10h11 - quinta, 10/03/2022

E pur si muove


António Martins Quaresma
1. Sempre que, nós os que vivemos perto do mar neste litoral alentejano, olhamos as regulares e diárias oscilações do nível do mar, produzidas pelas marés, é a dois homens de ciência – Galileu Galilei e Isaac Newton – que devemos perceber o fenómeno, nomeadamente a influência que a Lua nele tem.
Não é, contudo, por isso que a figura algo dramática de Galileu (1564-1642) é mais conhecida, mas por se ter envolvido numa célebre questão sobre geocentrismo e heliocentrismo, na qual defendeu que a Terra girava, com outros planetas, em volta do Sol. Antes, Copérnico havia formulado a mesma teoria, que seria publicada depois da sua morte. Recordemos que o geocentrismo fora defendido na Antiguidade por Aristóteles e, depois, elaborado por Ptolomeu, e constituía a base "científica" que confirmava o que se entendia ser a cosmogonia bíblica. No fundo, esta concepção tinha por base a ilusão do observador colocado no planeta Terra.
Quando, há cerca de quatro séculos, no quadro religioso e político da Contra-Reforma, Galileu, esmagado pela pressão do poder, murmurou o seu inconformado "e, no entanto, ela move-se", ele era um homem vencido, mas não convencido. O heliocentrismo que defendia, baseado em sólido conhecimento astronómico, podia esbarrar na invencível armadura ideológica da ordem pós-tridentina, mas a ciência emergia nas suas palavras, embora timidamente, sobre as convenções e a ameaça do terrível braço do tribunal da Inquisição. O exemplo de Giordano Bruno, o dominicano acusado de heresia e condenado à morte na fogueira, poucas décadas antes, não terá deixado de ensombrar os dias do nosso astrónomo.
Não é hoje possível afirmar categoricamente que a frase atribuída a Galileu foi dita pelo próprio, ou se se trata de uma tradição sem correspondência factual, mas não há dúvida sobre as agruras por que passou.

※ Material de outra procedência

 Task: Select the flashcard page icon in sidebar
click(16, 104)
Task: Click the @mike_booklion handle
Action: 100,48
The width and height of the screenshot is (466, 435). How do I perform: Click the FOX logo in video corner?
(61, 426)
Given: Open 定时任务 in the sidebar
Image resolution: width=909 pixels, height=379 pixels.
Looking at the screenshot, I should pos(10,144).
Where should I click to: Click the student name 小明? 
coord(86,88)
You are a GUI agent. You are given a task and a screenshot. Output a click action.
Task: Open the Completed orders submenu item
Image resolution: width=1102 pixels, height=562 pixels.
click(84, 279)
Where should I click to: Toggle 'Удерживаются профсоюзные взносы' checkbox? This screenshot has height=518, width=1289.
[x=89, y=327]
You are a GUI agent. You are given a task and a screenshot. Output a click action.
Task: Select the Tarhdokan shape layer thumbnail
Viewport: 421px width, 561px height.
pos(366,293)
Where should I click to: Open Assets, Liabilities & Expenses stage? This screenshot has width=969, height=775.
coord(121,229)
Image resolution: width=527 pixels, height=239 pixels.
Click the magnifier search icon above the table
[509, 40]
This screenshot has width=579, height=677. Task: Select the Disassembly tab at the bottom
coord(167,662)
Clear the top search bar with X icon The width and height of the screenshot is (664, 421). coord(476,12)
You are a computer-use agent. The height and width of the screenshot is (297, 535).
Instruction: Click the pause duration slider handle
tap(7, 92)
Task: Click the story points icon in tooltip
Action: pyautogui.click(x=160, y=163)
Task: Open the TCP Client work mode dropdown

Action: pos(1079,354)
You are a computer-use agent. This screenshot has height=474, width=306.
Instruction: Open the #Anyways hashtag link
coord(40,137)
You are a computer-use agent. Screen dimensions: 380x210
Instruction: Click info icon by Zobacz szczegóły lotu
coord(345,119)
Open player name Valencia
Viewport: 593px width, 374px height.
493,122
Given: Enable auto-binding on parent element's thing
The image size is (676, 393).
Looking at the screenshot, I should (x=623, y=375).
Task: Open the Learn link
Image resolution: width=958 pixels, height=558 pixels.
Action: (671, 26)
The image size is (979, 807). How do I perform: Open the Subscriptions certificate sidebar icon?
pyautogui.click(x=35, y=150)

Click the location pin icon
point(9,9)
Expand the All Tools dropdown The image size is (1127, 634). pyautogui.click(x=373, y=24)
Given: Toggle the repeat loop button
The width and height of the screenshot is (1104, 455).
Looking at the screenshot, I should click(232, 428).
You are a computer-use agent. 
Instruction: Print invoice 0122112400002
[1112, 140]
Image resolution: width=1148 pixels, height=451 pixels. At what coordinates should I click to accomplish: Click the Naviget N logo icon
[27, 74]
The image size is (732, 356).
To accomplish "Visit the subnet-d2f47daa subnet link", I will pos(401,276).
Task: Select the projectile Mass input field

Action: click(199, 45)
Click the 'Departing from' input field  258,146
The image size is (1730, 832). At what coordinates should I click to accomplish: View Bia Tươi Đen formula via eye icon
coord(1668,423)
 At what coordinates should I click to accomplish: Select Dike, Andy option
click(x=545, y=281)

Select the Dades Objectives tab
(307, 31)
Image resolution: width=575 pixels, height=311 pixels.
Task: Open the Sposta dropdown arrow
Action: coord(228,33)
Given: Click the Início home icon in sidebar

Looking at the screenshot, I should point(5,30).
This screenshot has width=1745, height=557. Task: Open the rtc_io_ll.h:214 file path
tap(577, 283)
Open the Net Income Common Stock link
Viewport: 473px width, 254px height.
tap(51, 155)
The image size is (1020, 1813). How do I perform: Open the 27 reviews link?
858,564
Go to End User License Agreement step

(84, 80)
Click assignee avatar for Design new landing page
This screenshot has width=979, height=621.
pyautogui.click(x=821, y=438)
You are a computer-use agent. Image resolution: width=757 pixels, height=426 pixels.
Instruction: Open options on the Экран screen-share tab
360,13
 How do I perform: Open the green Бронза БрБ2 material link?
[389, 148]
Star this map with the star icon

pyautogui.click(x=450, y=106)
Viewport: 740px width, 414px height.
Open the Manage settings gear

2. A Inquisição, um tribunal que julgava delitos contra o pensamento da Igreja Católica Romana, percorreu a história de alguns países dominantemente católicos. Foi introduzida em Portugal, em 1536, ao tempo de D. João III, acabando extinta apenas no século XIX. O seu papel de controlo social foi muito relevante: sob a sua alçada caíram sobretudo os cristãos-novos, isto é, os descendentes dos judeus que se tinham convertido ao cristianismo para fugir à expulsão do reino ordenada em 1497. Acusados frequentemente de "judaizar", quer dizer, de praticar a antiga religião no segredo de suas casas, muitos foram torturados e mortos na fogueira, em espectáculos públicos bastante apreciados pelo povo, que achava justo fazer pagar com a vida os representantes do povo que havia matado Cristo (como se Jesus não fosse, também ele, judeu).
Havia antecedentes da perseguição a esta minoria na sociedade portuguesa, como aconteceu no pogrom de 1506, em que vários milhares de pessoas de religião hebraica foram massacrados pelo povo de Lisboa. Tudo começou quando, num ano de seca e de peste, alguém, durante a missa na igreja de São Domingos, creu ter visto uma imagem de Cristo milagrosamente iluminada, e, alegadamente, um cristão-novo explicou que se tratava apenas do reflexo de uma luz. Tanto bastou para que, incitada por fanáticos frades dominicanos, a turba se lançasse sobre os pobres judeus/cristãos-novos, arvorados em "bodes expiatórios" das desgraças que afligiam a comunidade.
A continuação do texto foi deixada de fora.